▸ Work to be completed: Scan the data. Collect each line that contains the word "symbol".

========================

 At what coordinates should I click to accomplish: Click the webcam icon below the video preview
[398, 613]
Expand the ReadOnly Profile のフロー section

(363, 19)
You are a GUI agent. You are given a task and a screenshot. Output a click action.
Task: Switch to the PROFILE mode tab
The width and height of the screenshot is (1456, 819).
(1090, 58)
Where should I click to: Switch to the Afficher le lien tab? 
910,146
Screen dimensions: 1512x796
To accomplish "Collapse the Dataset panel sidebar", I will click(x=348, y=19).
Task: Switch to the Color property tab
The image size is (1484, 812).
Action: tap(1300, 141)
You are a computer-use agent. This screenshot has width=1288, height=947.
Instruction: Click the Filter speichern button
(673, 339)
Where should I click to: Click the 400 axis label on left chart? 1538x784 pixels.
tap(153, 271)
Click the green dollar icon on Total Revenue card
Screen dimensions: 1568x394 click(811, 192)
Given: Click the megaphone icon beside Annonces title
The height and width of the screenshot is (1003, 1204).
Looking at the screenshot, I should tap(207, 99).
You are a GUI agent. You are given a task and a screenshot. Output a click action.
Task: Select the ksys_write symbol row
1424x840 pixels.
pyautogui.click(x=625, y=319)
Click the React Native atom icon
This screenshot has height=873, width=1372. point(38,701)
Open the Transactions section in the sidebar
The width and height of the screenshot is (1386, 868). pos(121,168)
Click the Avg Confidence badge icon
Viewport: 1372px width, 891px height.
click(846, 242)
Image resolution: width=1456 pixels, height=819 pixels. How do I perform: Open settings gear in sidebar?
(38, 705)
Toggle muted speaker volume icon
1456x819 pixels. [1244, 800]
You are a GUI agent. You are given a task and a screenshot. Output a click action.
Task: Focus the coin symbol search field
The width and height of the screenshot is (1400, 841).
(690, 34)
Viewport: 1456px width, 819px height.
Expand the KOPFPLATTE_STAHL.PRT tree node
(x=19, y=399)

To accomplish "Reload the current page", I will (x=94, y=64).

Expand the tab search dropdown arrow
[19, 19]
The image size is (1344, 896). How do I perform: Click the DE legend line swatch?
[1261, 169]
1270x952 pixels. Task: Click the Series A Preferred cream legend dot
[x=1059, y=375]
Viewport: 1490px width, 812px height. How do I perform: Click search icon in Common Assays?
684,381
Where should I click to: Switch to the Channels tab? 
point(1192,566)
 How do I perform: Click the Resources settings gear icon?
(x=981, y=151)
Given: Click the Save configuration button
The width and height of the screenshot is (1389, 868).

========================

▸ The completed task:
Task: Select the ksys_write symbol row
Task: Focus the coin symbol search field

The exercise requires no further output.